_Your objective:_ With pictures excluded, copy word for word the lines in the data below from the line containing "This screenshot has height=536, width=946." through the line containing "The height and width of the screenshot is (541, 1183).".

Stored data entries
+ + + + + + +
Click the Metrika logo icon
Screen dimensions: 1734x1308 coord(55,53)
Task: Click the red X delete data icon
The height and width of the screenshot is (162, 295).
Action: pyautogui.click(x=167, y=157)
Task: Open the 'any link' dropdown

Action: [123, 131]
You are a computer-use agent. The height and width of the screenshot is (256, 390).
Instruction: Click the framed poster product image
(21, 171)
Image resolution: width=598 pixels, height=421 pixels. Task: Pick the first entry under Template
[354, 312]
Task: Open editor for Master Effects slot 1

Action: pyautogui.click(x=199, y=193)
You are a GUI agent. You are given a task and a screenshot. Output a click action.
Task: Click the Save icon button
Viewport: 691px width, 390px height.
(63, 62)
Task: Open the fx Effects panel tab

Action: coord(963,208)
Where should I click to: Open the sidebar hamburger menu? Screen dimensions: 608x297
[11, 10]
+ + + + + + +
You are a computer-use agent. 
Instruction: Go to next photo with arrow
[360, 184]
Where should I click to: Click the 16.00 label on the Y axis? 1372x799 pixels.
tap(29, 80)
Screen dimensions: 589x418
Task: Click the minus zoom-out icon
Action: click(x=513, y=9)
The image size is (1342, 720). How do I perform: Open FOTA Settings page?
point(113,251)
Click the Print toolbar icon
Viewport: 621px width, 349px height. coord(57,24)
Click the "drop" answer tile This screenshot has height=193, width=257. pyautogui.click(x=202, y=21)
+ + + + + + +
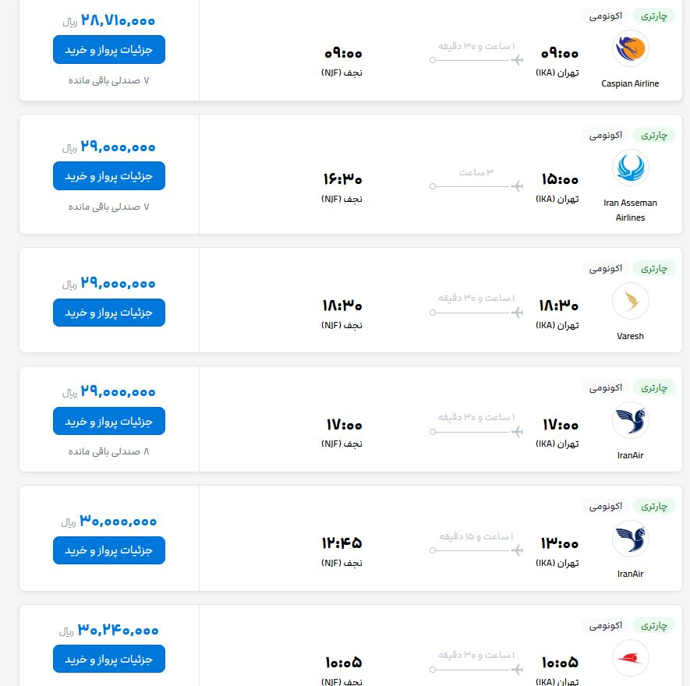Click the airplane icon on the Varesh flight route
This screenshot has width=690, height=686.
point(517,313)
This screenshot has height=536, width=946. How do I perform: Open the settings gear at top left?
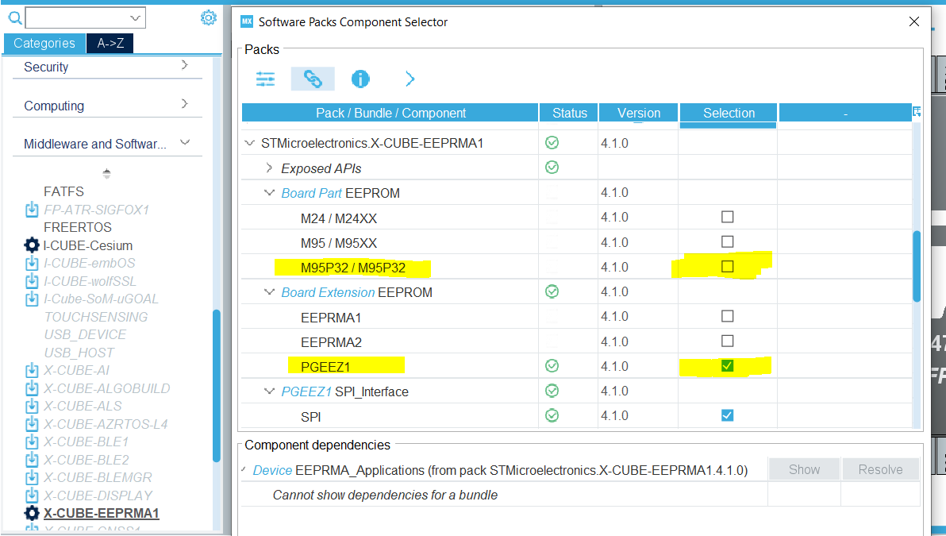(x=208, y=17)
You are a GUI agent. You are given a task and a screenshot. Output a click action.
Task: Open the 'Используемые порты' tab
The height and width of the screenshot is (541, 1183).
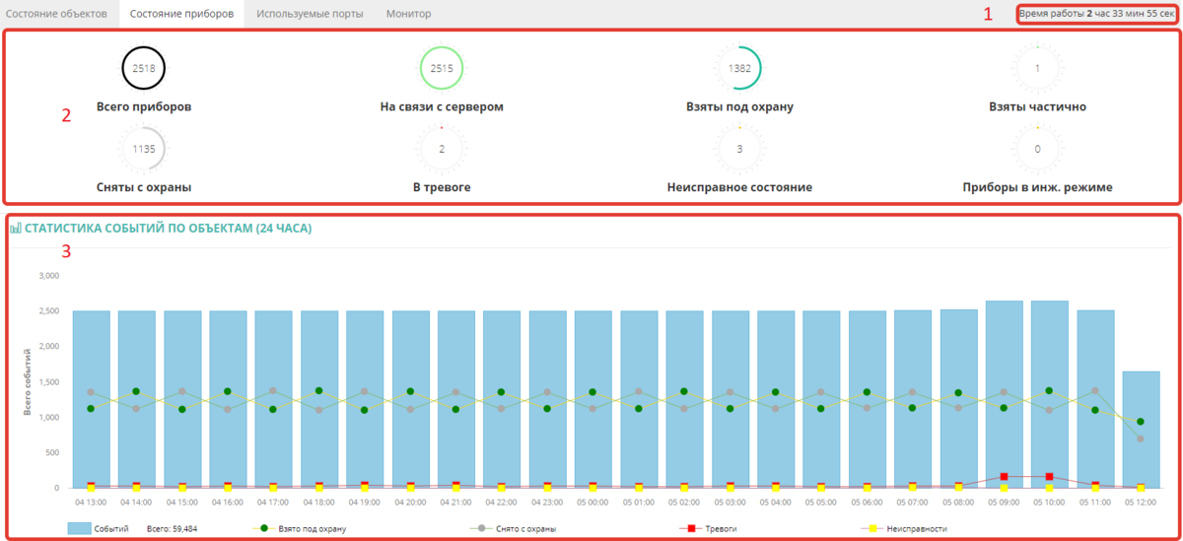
+ + + + + + +
_Answer space:_
This screenshot has height=536, width=946. How do I perform: Open the settings gear at top left?
(x=208, y=17)
You are a GUI agent. You are given a task and a screenshot. Output a click action.
Task: Open the 'Используемые порты' tab
The height and width of the screenshot is (541, 1183).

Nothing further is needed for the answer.